**Prompt**
Reproduce the records below word for word, starting at the first line and ending at the line containing "pos(548,202)".

───── Information provided ─────

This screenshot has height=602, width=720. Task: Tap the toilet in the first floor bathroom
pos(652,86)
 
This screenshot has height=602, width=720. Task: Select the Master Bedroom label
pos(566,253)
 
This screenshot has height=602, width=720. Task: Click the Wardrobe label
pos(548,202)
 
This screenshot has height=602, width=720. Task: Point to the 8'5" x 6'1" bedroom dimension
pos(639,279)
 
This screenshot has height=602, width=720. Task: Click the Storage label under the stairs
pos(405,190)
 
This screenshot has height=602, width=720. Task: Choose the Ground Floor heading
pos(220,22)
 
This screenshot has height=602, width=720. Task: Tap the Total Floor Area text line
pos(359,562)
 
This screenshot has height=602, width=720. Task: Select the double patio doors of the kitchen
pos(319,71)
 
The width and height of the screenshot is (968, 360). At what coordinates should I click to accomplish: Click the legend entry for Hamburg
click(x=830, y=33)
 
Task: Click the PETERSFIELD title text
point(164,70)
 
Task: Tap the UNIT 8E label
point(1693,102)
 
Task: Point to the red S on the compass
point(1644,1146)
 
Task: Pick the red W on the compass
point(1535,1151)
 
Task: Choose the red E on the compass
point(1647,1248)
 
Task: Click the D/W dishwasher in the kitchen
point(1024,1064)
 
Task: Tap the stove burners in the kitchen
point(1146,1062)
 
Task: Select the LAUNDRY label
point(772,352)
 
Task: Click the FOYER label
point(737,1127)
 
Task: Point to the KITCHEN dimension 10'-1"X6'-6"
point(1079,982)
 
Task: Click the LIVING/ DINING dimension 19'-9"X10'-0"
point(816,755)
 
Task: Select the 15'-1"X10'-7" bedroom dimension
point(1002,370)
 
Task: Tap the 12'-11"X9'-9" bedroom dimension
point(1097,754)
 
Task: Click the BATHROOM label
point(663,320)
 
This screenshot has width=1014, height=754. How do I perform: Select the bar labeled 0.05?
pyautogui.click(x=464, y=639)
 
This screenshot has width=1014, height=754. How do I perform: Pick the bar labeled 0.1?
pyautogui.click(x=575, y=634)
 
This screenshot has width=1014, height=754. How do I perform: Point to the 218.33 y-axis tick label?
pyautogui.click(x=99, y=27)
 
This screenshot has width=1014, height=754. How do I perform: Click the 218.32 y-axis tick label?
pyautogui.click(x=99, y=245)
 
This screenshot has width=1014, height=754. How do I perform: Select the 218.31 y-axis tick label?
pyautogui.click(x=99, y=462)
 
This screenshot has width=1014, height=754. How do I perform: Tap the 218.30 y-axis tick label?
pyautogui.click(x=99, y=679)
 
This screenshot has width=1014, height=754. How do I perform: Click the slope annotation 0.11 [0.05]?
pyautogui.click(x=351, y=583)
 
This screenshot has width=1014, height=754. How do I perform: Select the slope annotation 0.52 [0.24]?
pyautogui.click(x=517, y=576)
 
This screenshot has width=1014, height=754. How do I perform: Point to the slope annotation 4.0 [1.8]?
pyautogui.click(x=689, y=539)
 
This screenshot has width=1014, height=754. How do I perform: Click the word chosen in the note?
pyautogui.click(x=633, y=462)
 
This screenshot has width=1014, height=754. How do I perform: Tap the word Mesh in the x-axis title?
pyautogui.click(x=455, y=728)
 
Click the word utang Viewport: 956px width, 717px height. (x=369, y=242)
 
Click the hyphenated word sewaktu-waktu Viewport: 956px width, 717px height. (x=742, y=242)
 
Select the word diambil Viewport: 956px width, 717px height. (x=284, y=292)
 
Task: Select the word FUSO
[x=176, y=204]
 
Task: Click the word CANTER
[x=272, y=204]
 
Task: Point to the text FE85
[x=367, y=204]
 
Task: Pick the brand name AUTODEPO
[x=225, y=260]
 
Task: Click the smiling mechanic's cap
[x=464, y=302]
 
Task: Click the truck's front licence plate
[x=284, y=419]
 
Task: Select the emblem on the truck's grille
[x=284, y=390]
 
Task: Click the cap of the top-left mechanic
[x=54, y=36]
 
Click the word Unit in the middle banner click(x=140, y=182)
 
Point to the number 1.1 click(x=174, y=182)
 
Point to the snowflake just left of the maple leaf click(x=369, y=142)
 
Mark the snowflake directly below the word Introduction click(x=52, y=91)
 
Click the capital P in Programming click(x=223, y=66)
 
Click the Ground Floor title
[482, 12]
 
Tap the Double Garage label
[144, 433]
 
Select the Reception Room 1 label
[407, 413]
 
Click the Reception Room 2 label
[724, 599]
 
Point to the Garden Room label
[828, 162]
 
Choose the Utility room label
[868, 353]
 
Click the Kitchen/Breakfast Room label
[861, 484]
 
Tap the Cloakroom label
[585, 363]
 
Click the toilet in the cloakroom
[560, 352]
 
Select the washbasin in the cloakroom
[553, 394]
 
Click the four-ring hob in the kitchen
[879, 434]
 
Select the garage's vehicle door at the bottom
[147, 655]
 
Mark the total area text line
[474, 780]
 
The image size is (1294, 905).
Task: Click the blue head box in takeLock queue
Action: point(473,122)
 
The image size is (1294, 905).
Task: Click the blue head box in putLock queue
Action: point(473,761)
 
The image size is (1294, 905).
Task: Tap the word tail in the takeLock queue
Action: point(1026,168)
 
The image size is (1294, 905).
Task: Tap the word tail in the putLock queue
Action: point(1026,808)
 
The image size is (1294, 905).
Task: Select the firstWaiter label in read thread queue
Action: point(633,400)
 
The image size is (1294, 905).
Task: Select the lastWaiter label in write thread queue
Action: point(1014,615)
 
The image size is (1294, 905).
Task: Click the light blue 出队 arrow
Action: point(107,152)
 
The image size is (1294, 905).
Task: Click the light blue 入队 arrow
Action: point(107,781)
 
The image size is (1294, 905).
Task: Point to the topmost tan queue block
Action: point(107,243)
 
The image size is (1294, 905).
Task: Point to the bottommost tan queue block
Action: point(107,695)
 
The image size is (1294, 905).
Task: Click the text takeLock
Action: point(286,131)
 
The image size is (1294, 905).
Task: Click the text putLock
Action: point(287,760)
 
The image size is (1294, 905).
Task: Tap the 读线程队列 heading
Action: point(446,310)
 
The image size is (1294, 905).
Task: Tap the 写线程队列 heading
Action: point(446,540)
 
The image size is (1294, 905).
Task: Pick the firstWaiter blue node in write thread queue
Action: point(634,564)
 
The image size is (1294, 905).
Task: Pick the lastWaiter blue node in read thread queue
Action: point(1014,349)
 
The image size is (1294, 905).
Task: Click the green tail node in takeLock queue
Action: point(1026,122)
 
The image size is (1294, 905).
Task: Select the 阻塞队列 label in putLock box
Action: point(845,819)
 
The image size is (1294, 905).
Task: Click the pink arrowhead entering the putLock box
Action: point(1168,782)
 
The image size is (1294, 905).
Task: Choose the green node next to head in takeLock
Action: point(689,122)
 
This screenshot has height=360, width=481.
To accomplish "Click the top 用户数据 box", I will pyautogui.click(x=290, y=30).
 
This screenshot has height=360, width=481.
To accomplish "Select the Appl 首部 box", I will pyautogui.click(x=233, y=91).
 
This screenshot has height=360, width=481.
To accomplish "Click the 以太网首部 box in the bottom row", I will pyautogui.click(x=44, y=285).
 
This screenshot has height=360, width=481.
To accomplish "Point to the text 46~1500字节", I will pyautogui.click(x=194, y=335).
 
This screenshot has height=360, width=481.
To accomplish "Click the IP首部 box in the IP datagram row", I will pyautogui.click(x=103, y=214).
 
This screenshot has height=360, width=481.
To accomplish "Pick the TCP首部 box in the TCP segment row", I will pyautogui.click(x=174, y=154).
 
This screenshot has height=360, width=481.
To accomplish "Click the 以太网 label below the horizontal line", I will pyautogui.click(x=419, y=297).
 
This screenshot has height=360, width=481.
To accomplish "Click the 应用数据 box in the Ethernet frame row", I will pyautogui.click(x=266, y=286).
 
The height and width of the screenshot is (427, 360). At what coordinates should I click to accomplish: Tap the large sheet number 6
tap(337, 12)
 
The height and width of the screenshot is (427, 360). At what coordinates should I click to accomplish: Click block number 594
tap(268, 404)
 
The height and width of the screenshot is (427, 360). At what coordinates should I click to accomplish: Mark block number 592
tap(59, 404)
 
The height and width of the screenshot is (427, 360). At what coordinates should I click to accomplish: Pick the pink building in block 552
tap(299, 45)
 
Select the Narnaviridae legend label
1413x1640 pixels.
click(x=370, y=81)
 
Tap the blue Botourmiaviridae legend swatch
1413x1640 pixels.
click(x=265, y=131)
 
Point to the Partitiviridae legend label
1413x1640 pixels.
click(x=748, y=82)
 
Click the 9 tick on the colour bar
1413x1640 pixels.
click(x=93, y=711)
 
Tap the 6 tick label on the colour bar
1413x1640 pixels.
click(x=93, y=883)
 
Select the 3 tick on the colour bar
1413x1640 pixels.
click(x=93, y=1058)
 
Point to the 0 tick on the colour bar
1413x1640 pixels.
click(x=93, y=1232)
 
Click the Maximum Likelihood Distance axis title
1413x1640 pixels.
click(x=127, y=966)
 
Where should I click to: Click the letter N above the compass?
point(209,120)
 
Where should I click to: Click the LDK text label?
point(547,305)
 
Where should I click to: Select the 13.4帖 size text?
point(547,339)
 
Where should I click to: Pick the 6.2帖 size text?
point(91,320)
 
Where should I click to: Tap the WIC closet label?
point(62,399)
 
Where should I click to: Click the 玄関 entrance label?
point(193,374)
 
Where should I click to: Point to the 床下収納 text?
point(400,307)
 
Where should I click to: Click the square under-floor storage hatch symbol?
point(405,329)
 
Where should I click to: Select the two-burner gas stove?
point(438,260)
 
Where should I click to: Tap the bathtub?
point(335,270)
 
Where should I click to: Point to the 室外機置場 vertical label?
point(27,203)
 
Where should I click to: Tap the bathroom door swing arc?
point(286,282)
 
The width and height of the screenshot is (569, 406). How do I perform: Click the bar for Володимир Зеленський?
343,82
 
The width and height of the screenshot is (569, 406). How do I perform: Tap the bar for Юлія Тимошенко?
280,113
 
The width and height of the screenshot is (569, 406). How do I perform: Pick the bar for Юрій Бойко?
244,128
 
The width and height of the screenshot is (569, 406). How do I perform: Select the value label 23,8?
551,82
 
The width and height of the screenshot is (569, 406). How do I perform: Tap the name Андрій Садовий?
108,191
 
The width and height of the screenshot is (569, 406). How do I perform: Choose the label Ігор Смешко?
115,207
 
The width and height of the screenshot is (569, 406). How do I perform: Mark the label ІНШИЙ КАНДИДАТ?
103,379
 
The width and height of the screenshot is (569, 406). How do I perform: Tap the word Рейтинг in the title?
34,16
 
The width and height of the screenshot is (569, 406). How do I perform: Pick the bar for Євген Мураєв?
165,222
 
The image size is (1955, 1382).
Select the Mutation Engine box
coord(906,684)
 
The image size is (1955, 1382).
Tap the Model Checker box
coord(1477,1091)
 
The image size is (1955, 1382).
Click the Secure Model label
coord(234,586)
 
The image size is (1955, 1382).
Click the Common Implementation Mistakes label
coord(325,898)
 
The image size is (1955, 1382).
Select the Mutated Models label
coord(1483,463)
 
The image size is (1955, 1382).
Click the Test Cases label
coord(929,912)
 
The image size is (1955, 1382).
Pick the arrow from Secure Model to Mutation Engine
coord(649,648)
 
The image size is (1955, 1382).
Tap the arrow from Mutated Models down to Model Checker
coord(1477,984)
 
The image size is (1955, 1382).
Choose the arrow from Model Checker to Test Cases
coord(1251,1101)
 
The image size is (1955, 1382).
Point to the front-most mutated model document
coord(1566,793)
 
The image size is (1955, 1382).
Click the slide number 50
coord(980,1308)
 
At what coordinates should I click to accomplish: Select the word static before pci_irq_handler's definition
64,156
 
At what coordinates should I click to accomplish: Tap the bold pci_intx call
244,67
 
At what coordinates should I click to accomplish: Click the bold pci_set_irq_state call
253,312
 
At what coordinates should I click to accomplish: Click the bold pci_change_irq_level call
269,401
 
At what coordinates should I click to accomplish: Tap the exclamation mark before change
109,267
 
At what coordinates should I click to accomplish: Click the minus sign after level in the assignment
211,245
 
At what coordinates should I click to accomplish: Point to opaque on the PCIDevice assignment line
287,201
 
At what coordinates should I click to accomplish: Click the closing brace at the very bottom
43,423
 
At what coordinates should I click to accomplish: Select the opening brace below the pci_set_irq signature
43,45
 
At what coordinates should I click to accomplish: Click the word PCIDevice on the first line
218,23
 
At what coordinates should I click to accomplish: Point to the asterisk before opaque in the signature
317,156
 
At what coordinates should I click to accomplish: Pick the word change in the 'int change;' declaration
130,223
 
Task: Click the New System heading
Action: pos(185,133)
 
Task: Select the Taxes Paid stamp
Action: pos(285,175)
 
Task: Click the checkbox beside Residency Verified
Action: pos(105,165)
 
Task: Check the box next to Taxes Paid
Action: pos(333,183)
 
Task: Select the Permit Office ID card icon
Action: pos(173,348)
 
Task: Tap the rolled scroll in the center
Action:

─────

**Solved exercise**
This screenshot has height=602, width=720. Task: Tap the toilet in the first floor bathroom
pos(652,86)
 
This screenshot has height=602, width=720. Task: Select the Master Bedroom label
pos(566,253)
 
This screenshot has height=602, width=720. Task: Click the Wardrobe label
pos(548,202)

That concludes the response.